West Cliff Drive is often touted for its many uses and for the thousands who use or access it every day, including joggers, drivers, dog walkers, bicyclists, surfers, sunbathers, beachcombers and various other wanderers along the 2.7-mile promenade that presents stunning, unimpeded views of the ocean.

But West Cliff’s psychic and emotional value is even better expressed by all these occupied parked cars. Sure, West Cliff is a destination for people who like to do things. But it’s also for people passing their lunch hour, taking a break from a hospital vigil or a dysfunctional family situation, killing time while the traffic lets up, figuring out what to do with their lives. It’s for people who just want to veg out, gaze aimlessly into the Pacific, to just be.
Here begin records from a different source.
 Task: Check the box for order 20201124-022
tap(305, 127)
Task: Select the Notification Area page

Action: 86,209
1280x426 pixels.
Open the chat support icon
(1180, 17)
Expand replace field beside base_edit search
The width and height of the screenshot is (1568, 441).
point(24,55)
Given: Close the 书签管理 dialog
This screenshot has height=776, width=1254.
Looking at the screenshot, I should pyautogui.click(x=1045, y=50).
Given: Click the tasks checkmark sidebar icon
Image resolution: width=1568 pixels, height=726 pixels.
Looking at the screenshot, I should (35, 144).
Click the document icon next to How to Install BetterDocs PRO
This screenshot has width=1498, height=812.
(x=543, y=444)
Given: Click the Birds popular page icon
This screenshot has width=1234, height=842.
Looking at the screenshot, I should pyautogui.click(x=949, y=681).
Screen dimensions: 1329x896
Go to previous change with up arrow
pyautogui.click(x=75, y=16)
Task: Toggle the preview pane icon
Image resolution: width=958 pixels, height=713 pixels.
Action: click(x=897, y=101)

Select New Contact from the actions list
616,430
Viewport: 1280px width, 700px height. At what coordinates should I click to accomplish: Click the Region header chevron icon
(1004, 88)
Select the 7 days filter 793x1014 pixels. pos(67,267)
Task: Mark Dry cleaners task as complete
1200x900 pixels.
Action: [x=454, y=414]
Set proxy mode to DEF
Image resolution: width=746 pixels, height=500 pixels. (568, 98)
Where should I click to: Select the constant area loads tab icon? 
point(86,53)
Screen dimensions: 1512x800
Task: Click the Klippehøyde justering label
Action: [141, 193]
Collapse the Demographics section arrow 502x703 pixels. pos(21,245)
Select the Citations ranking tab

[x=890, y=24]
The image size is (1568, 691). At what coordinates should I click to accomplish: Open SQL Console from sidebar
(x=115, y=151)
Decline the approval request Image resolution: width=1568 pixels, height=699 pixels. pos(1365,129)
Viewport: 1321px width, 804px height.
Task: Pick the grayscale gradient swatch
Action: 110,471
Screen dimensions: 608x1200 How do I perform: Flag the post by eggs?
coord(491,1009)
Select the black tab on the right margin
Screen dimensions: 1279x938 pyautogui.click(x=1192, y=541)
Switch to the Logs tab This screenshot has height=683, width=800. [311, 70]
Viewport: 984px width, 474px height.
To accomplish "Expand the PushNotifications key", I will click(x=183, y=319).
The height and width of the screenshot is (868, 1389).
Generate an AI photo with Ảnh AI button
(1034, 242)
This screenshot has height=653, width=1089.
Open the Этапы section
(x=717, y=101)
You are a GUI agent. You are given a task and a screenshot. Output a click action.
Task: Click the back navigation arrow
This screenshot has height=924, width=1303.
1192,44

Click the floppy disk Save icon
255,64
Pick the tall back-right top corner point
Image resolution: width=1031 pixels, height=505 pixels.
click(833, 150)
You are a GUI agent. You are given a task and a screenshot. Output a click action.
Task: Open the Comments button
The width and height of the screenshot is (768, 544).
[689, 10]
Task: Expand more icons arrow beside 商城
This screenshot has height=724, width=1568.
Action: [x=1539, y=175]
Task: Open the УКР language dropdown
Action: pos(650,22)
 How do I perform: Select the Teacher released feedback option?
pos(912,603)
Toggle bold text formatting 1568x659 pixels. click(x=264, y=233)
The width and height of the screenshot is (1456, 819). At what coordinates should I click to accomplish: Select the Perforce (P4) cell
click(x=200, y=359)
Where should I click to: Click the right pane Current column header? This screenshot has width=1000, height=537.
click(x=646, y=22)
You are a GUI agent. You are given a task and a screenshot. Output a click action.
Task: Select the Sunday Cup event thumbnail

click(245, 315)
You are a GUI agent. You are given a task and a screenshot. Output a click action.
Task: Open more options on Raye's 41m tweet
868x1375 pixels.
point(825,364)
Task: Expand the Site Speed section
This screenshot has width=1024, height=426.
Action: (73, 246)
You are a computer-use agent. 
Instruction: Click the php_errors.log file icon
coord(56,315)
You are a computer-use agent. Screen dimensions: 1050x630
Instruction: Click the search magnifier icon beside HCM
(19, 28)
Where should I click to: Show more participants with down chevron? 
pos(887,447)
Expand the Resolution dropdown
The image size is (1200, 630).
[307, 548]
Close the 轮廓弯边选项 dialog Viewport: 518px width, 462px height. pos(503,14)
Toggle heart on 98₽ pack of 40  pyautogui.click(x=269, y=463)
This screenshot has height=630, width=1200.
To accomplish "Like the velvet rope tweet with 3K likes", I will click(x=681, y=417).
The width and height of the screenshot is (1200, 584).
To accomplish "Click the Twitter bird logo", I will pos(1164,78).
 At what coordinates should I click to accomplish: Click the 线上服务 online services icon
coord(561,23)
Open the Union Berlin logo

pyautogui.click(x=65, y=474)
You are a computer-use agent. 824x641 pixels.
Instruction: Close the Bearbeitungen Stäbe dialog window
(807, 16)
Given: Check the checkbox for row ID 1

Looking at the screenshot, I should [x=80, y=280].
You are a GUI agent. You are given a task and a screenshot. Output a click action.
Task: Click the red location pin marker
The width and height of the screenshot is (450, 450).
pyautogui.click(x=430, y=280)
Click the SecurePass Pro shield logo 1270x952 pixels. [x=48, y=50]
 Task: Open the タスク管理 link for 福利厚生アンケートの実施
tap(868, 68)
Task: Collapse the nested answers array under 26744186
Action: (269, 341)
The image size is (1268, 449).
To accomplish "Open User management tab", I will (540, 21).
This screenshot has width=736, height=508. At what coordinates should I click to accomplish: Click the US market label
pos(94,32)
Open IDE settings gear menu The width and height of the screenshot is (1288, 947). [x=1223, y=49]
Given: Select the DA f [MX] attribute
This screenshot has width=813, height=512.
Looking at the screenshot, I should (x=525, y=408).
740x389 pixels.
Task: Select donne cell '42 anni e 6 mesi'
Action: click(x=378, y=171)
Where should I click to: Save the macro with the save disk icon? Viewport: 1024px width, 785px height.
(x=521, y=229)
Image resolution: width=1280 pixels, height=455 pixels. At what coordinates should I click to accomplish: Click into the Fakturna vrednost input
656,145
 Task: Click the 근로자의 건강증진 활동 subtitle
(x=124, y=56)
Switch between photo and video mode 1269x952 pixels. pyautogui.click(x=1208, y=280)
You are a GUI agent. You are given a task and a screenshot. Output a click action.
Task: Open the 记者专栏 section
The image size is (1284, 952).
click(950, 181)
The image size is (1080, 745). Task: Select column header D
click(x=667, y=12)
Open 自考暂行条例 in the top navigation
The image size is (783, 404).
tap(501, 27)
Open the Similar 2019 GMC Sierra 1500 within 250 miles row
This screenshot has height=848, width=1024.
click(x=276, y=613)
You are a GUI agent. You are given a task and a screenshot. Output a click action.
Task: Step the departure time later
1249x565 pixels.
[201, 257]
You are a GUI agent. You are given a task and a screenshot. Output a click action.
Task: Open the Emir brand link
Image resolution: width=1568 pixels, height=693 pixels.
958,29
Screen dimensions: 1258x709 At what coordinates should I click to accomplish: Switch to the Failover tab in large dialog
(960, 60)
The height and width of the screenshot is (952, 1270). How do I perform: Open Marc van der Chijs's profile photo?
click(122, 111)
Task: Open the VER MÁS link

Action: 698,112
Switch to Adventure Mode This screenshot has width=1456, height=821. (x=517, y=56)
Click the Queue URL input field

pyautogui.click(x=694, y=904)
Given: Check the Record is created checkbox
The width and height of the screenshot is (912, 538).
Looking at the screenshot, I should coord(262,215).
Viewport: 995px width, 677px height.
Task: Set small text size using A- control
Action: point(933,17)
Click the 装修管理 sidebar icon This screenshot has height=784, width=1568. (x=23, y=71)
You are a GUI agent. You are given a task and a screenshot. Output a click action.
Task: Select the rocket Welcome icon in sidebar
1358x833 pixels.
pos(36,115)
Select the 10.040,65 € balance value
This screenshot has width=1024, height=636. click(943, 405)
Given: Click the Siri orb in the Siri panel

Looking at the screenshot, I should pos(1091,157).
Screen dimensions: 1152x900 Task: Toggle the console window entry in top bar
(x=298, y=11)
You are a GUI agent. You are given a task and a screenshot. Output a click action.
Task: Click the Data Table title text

These days, West Cliff is in trouble. And everyone who loves it, everyone with a stake in preserving its future — from the surfers at Steamer Lane to the parked-car contemplators — is being summoned to meet a crisis. The winter of 2022-23 has been a tough one for West Cliff. The parade of atmospheric-river storms that slammed the California coast in December and January have taken chunks out of the picturesque path along the bluffs. And with the specter of rising sea levels and more persistent — and more potent — storms in the years ahead thanks to climate change, it’s clear that, without some kind of intervention, the evolution on West Cliff is moving in one direction only, the wrong direction.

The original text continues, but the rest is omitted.